* [Exercise task] Reproduce every line from the one containing "The width and height of the screenshot is (800, 386)." through the end of the rows, inclusive, with the requests left as they are. Scale each click coordinate in the answers by 0.45, rounding to whole numbers with halves rounded up.
========================
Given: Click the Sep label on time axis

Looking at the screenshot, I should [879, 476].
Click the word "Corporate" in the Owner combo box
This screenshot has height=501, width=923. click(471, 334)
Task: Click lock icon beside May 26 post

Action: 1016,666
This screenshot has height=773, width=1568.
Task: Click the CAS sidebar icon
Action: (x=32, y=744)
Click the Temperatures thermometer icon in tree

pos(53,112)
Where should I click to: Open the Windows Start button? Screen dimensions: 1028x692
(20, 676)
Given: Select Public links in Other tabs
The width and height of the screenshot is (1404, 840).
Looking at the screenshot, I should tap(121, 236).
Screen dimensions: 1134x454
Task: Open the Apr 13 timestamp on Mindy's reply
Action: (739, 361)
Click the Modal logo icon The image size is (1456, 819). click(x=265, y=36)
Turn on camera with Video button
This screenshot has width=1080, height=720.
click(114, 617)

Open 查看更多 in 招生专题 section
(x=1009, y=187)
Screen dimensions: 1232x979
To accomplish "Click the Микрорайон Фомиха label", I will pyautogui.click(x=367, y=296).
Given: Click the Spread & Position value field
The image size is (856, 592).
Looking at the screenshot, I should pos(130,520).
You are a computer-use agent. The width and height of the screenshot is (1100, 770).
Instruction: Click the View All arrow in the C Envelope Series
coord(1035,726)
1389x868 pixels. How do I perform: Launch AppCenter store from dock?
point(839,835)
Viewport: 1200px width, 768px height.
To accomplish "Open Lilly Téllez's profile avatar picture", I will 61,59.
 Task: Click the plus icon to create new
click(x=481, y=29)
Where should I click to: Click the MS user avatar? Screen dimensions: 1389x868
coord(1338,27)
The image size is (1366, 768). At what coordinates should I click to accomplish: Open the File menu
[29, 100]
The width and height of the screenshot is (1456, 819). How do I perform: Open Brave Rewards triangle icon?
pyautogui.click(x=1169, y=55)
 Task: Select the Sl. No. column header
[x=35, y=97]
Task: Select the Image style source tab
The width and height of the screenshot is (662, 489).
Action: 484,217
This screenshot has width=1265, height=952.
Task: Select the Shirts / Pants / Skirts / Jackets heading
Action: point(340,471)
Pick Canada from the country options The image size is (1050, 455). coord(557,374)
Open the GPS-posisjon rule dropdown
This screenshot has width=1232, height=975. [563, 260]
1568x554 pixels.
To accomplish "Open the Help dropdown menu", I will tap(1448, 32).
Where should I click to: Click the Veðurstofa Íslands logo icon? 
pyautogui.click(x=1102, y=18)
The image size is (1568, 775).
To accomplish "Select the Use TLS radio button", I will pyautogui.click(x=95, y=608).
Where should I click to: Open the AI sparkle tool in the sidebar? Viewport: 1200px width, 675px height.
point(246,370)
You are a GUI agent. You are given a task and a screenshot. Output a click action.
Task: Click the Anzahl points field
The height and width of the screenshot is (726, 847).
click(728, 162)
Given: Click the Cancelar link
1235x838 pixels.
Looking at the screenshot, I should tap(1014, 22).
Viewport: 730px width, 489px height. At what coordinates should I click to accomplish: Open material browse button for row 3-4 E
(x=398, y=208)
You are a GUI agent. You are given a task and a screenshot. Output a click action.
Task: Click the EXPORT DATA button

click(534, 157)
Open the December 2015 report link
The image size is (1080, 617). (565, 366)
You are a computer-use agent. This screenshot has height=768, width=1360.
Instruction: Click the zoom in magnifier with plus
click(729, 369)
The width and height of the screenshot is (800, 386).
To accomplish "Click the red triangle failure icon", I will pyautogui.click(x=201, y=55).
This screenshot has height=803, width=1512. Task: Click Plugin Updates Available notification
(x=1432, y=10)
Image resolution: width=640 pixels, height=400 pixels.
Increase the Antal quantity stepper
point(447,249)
========================
* [Reply to the task]
The width and height of the screenshot is (800, 386).
To accomplish "Click the red triangle failure icon", I will pyautogui.click(x=90, y=25).
This screenshot has height=803, width=1512. Task: Click Plugin Updates Available notification
(x=644, y=5)
Image resolution: width=640 pixels, height=400 pixels.
Increase the Antal quantity stepper
point(201,112)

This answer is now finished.